▶ [Required task]: Count the lines in the items below that contain the word "Select", and reply with only that number.

▶ [Recorded data]:

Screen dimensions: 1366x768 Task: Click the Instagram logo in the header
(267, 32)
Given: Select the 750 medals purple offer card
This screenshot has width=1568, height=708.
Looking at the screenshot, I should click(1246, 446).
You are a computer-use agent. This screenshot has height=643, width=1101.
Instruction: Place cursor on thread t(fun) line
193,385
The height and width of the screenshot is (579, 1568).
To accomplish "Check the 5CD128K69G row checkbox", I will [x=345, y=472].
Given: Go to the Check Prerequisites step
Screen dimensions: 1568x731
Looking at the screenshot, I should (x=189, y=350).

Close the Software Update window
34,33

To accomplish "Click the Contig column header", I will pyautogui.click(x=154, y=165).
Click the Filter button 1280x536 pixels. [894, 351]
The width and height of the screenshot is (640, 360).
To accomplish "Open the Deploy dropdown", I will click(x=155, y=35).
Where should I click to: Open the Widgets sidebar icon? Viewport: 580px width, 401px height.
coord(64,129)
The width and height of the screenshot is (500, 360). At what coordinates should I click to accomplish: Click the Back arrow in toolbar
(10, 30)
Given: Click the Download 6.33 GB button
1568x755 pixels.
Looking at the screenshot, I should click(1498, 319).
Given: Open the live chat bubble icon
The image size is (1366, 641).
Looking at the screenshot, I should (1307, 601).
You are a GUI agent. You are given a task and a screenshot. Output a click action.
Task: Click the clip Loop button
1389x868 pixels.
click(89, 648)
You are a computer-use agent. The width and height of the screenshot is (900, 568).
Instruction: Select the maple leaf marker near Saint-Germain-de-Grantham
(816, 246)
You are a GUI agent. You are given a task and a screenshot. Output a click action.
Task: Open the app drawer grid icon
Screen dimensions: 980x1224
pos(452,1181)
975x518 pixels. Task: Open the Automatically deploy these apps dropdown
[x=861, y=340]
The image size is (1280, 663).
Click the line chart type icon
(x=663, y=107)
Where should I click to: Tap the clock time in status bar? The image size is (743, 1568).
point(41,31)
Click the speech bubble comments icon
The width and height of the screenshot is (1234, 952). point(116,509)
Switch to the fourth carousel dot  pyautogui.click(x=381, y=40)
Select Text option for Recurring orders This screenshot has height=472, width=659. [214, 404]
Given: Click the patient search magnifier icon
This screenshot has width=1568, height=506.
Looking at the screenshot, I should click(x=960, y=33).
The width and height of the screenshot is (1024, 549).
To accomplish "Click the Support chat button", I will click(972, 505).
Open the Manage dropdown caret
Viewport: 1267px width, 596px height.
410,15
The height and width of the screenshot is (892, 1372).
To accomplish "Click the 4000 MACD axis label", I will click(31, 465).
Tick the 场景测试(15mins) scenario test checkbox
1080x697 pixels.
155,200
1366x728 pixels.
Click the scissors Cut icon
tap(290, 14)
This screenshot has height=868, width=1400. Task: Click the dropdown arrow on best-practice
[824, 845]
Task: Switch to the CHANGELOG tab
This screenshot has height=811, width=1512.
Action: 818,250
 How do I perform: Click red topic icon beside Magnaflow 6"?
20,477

▶ [Complete response]: 3